General characteristics
- Class & type: Arktika-class icebreaker
- Tonnage: 20,680 GT; 6,204 NT; 2,713 DWT;
- Displacement: 23,000 tons
- Length: 148 m (486 ft)
- Beam: 30 m (98 ft)
- Draught: 11 m (36 ft)
- Depth: 17.2 m (56 ft)
- Ice class: RMRS Icebreaker9
- Installed power: Two OK-900A nuclear reactors (2 × 171 MW); Two steam turbogenerators (2 × 27.6 MW);
- Propulsion: Nuclear-turbo-electric; Three shafts (3 × 18 MW);
- Speed: 20.6 knots (38.2 km/h; 23.7 mph) (maximum)
- Endurance: 7.5 months
- Crew: 189
- Aircraft carried: 1 × Mi-2, Mi-8 or Ka-27 helicopter
- Aviation facilities: Helipad and hangar for one helicopter

= Rossiya (1983 icebreaker) =

Arktika-class icebreaker built in 1985

Rossiya (Россия; literally: Russia) is a Russian Arktika-class nuclear-powered icebreaker.

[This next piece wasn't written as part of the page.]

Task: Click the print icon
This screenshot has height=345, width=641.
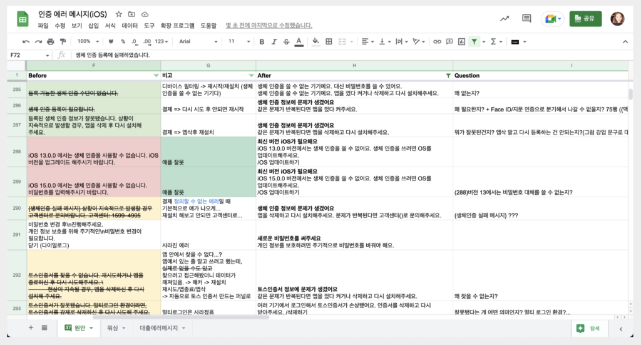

In 1990, it became the first ship to carry commercial passenger traffic to the geographic North Pole. Its sister ship Arktika was the first surface ship to reach the pole.

During the winter of 2012–2013, Rossiya was stationed in the Gulf of Finland.

According to Bellona, Rossiya was taken out of service in 2013 and is currently in "cold lay-up" awaiting disposal.